Barbara "Ellen" Minerd was born in about 1859 in New Rumley, Harrison County, OH, the daughter of Jacob and Mary Ann (Kimmel) Minerd. Her short 29 years of life were filled with heartache and debilitating mental illness, and her eventual suicide generated news headlines.

Ellen never married. When she was 22, in 1881, she faced the pain of her mother's death. She then endured while her father married again, to a woman who was mentally unbalanced.

At some point, in the mid-1880s, Ellen was institutionalized in Harrison County for her own mental illness. She was not told when her father then committed suicide in December 1885.

In December 1887, still not knowing of her father's death, Ellen was transferred to the Central Insane Asylum in Columbus, OH. There, she was kept under close watch for possible suicide. 

In early May 1888, she learned of her father's death, "which seemed to weigh heavily on her mind," said the Cadiz Republican. On May 12, 1888, Ellen slipped past her attendants at the Asylum, entered a room and used a stepladder to reach the ceiling. There, she broke out a glass skylight. Then, said the Republican, she:

...climbed to the roof of the building without being missed from among the patients. Having once gained the roof, an opportunity was offered for her to put in execution, with fatal effect, her mania to commit suicide. Passing along the roof to the eave trough, she could look down on the ground below, a distance of fifty to fifty-five feet. Her movements up to this time were unknown to any of the officers or attendants. Just as she got over the edge of the roof, and while hanging to the eaves by her hands, she was discovered by ... the telegraph and telephone operator at the institution. The alarm was given, but it was beyond the power of any one to save the unfortunate woman. In an instant she lost her hold and fell to the ground. Attendants hastened to the prostrate woman, expecting to find life extinct.

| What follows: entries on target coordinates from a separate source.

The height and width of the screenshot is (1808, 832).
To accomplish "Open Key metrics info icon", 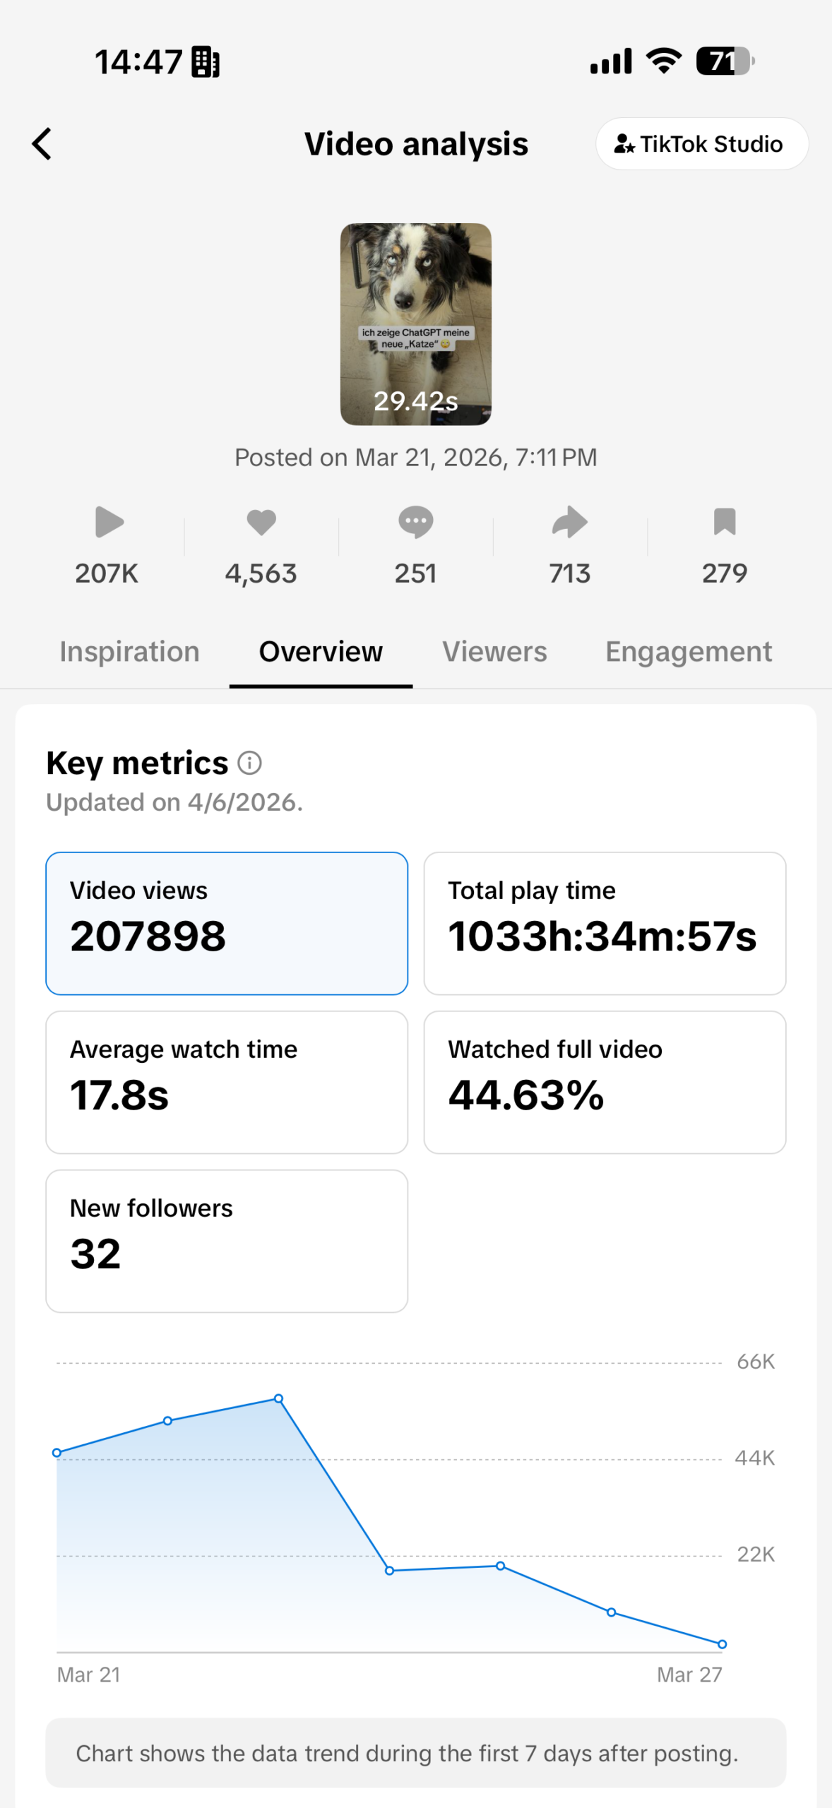I will point(249,763).
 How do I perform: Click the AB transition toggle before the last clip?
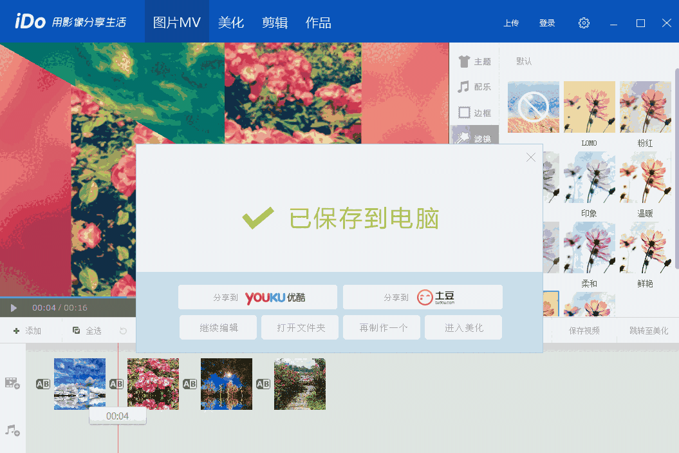coord(263,383)
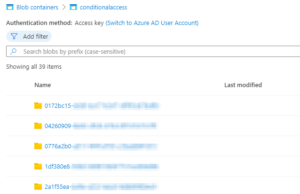300x194 pixels.
Task: Switch to Azure AD User Account
Action: click(152, 23)
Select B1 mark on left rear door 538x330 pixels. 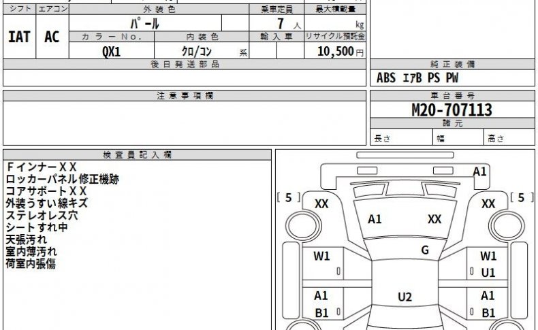pos(321,312)
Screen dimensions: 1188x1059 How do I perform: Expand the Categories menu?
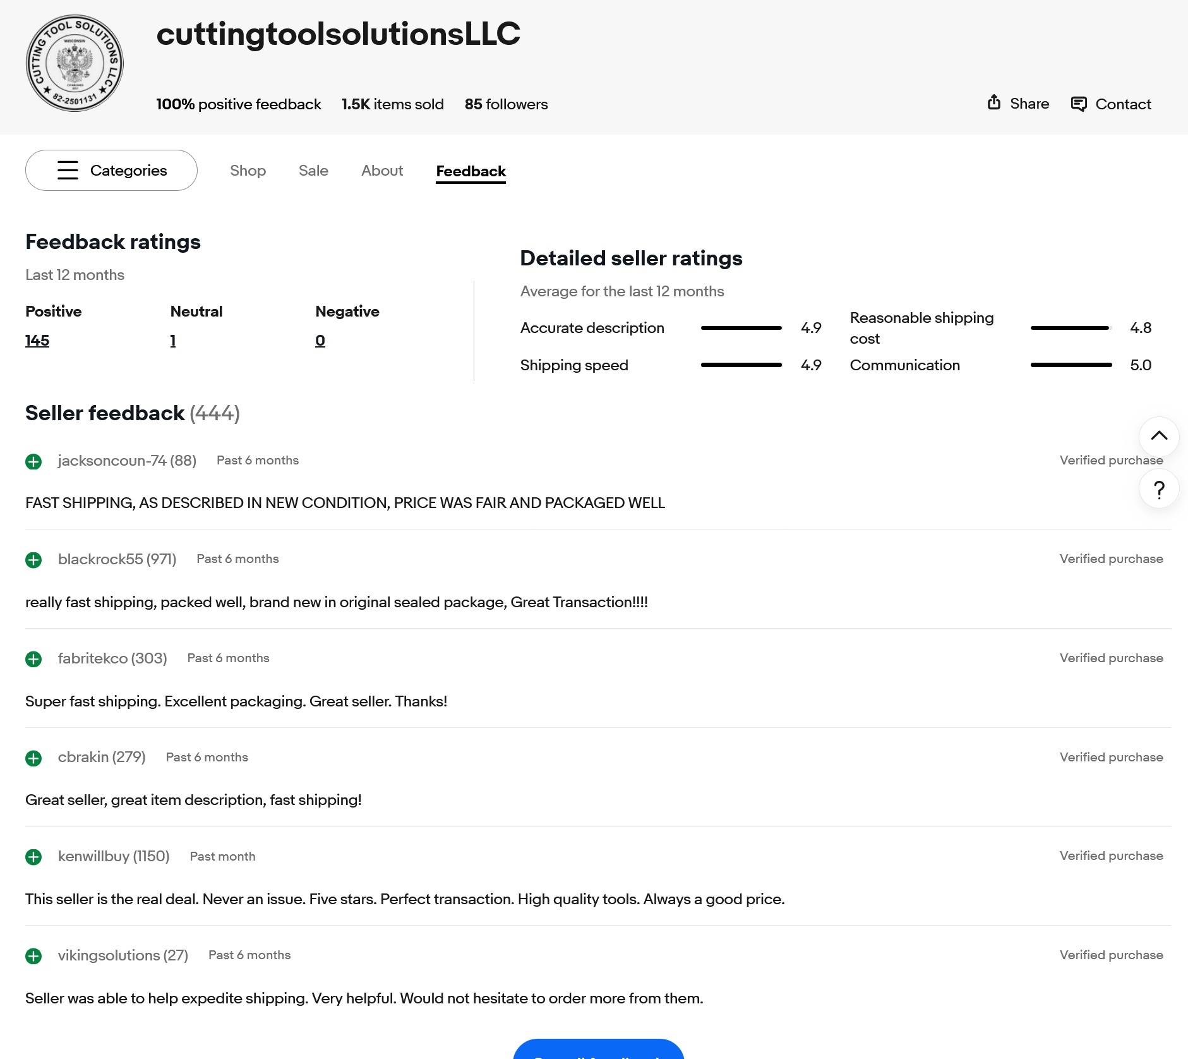111,171
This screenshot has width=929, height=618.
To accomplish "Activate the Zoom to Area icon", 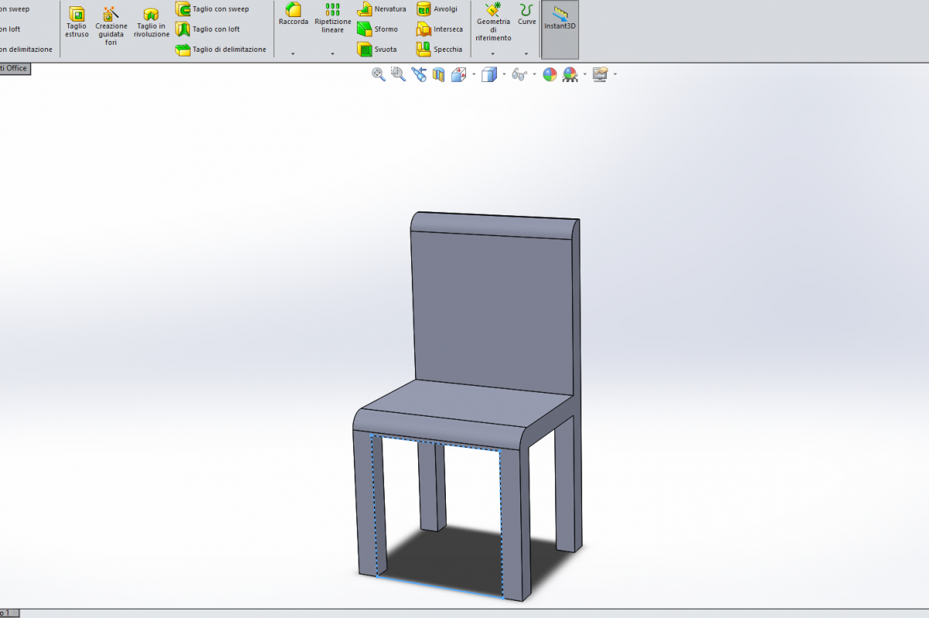I will coord(399,74).
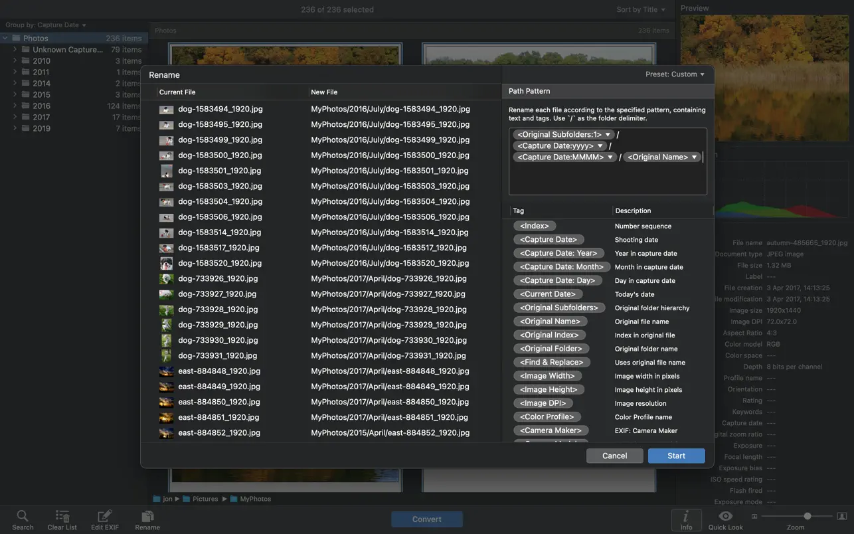Open the Sort by Title menu
The width and height of the screenshot is (854, 534).
pyautogui.click(x=641, y=10)
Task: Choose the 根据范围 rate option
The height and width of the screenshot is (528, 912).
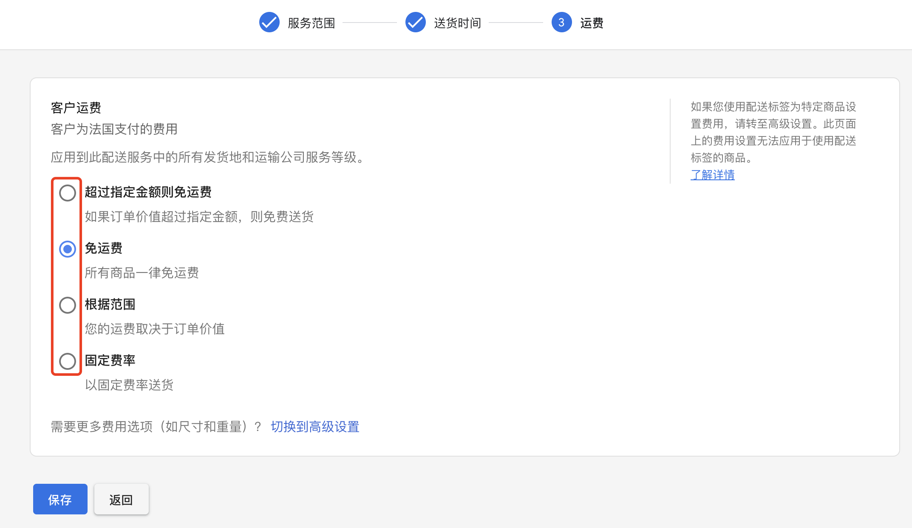Action: pyautogui.click(x=67, y=305)
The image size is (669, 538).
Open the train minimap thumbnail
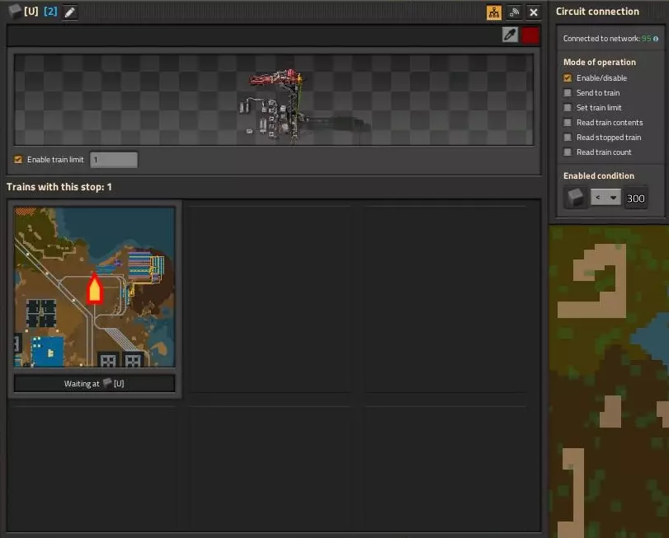point(94,287)
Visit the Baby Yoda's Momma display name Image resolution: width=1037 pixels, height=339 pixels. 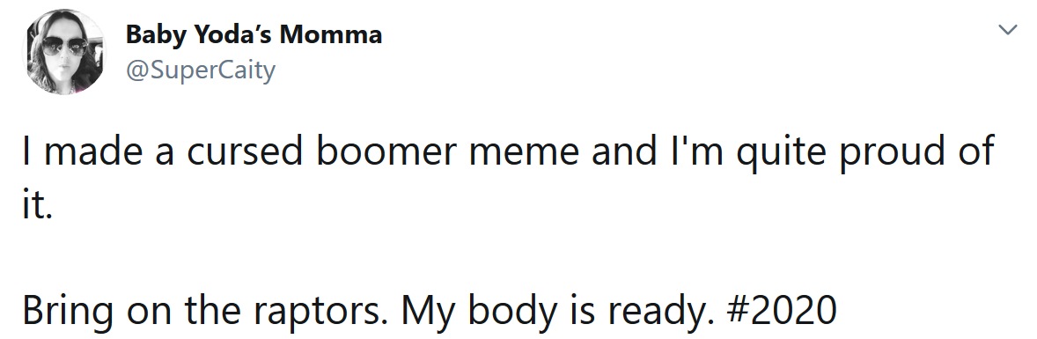[254, 33]
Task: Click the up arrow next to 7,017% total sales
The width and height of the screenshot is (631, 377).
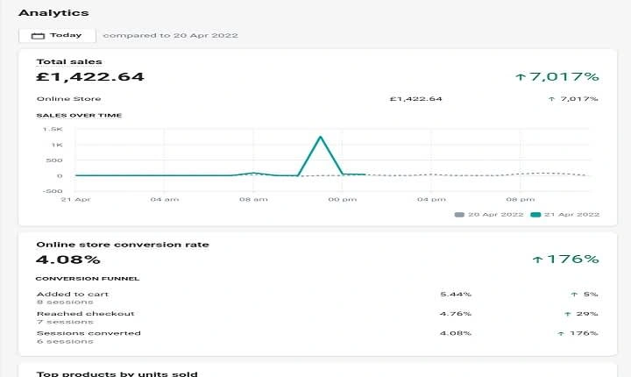Action: [521, 76]
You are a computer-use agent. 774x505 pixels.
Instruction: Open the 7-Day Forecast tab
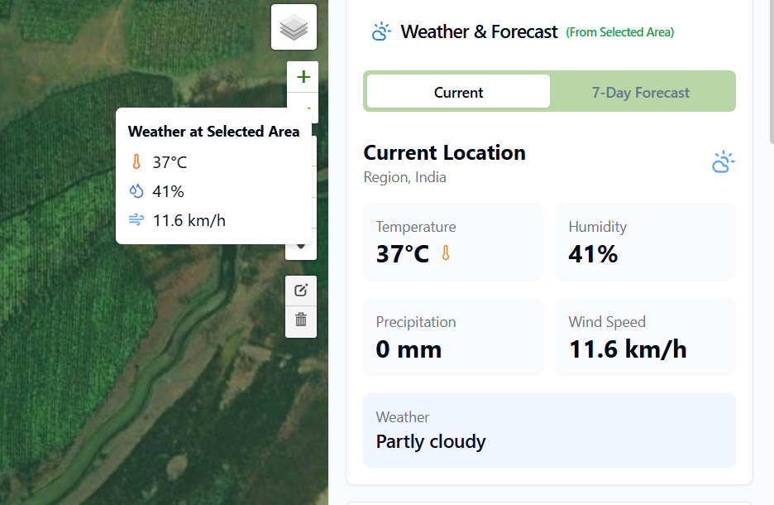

Pen and ink sketch of the sprawling Ohio State Insane Asylum complex, circa 1888, when Ellen jumped to her death from one of the buildings

Unbelievably, Ellen survived her fall, but had massive injuries to her internal organs. She was rushed to the hospital, and recovered enough to "converse with the attendants a short time." But after lingering "for about half an hour, during which time she gave no signs of suffering, the woman died, evidently from internal injuries. Not a bone was broken by the fall."

Ellen's relatives in Jewett, Harrison County were notified. Her body was returned to New Rumley for burial beside her parents, where they are at final rest for eternity.